» RECORDS TO USE
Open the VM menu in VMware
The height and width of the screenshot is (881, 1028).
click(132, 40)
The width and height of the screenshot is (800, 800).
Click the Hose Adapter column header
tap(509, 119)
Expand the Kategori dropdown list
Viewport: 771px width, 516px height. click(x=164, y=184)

---

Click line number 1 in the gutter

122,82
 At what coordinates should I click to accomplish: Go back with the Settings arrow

...

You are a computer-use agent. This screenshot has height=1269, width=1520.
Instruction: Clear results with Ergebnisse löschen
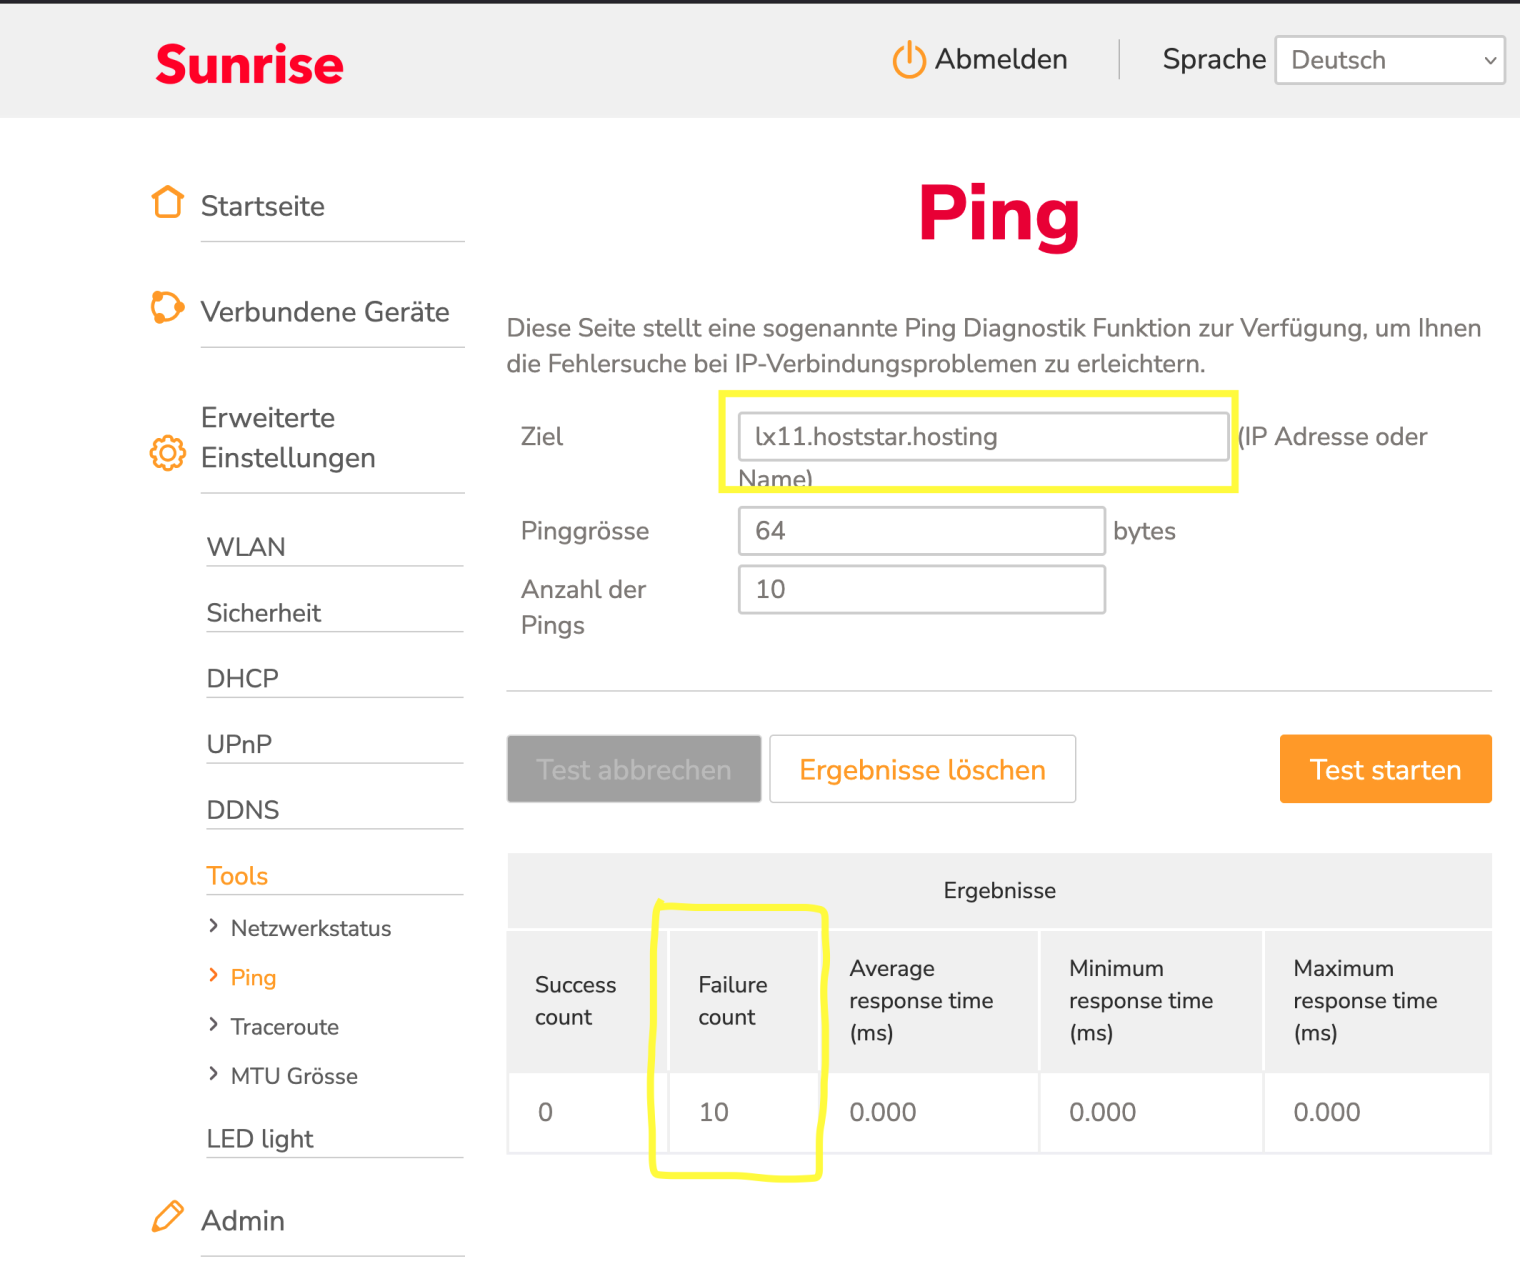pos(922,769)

» WHAT THE TASK ASKS
Rewrite the stretch of the listing from the line containing "You are a computer-use" through the line containing "pos(922,769)", including both of those lines and the request text. Multiply the click coordinates in the answers by 1.7 and round them to whole numbers, rounding halves up, and omit the pictures from your version.

» TASK RESULT
You are a computer-use agent. This screenshot has height=1269, width=1520.
Instruction: Clear results with Ergebnisse löschen
pos(1567,1307)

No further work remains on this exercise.